§ Provided data
+++

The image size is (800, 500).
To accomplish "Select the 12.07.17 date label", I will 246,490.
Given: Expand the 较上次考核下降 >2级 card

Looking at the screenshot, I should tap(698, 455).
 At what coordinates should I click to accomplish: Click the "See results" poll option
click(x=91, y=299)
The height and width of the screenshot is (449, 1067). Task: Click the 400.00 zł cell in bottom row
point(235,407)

+++

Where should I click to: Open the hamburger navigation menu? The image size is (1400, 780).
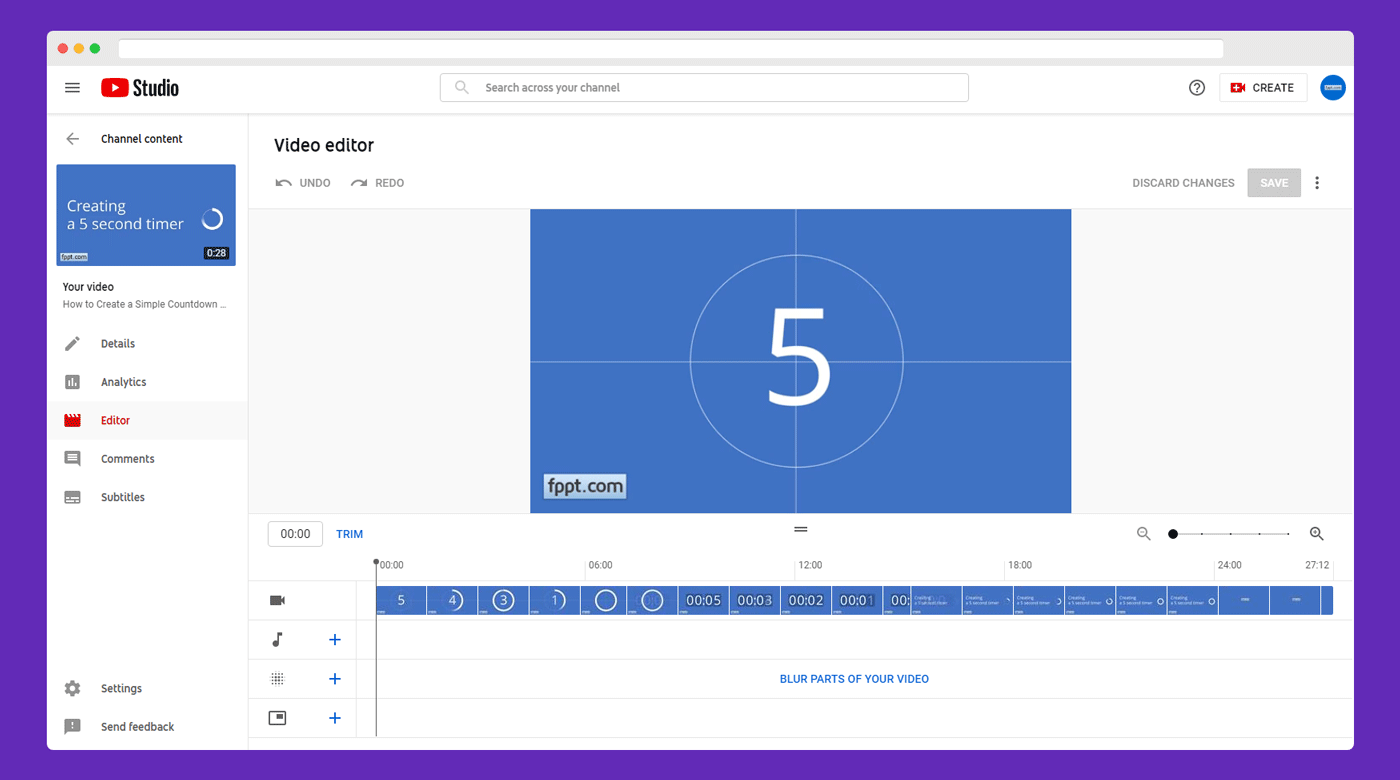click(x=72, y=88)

+++

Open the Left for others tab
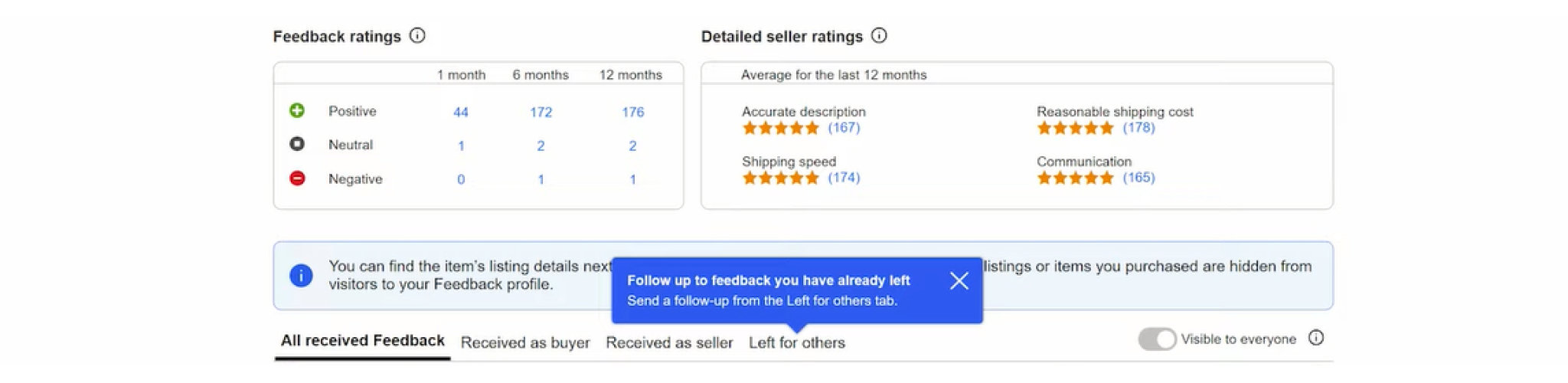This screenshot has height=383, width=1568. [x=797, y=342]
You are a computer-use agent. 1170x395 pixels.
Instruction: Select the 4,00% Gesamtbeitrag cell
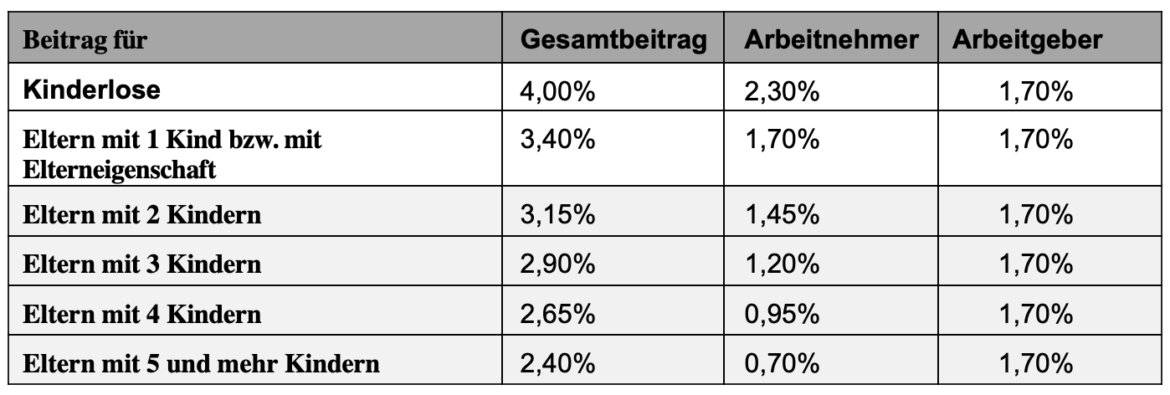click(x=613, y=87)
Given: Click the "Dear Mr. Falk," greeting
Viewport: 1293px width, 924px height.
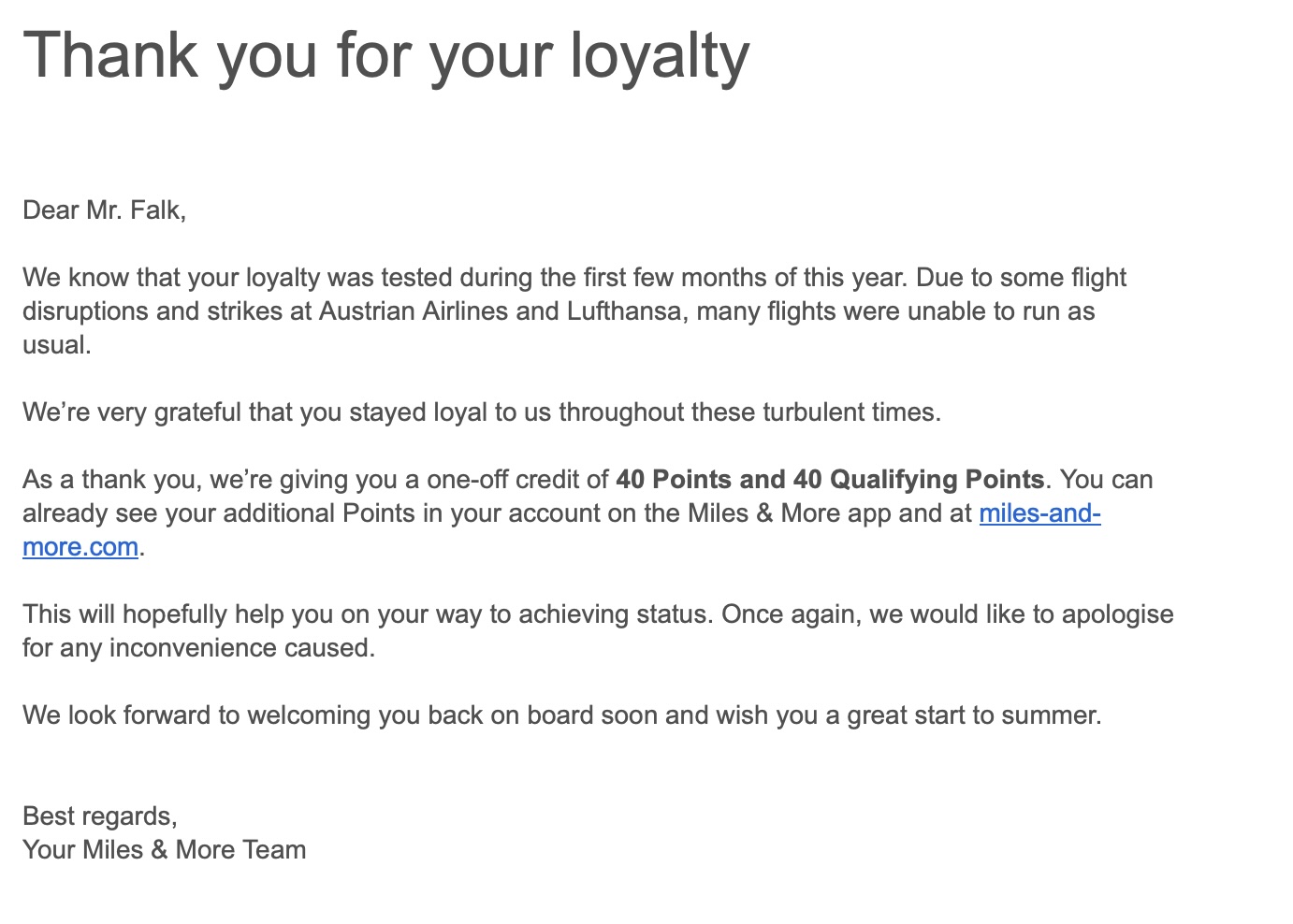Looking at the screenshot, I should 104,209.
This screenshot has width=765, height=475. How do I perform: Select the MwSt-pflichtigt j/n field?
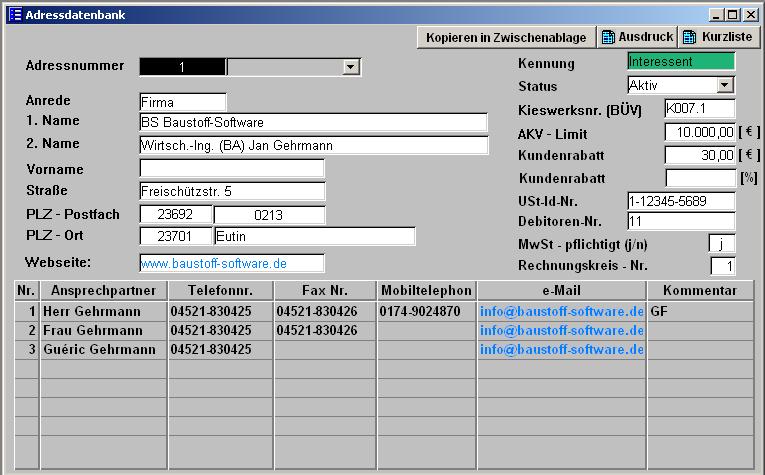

+++

§ What to work on
The answer is those lines of the material above that run from the one containing "Given: Click the" up to and including the one containing "This screenshot has width=765, height=475.", restated exactly and without images.

§ Solution for this problem
Given: Click the "Dear Mr. Falk," greeting
Viewport: 1293px width, 924px height.
Looking at the screenshot, I should 104,209.
This screenshot has width=765, height=475. How do I perform: Select the MwSt-pflichtigt j/n field?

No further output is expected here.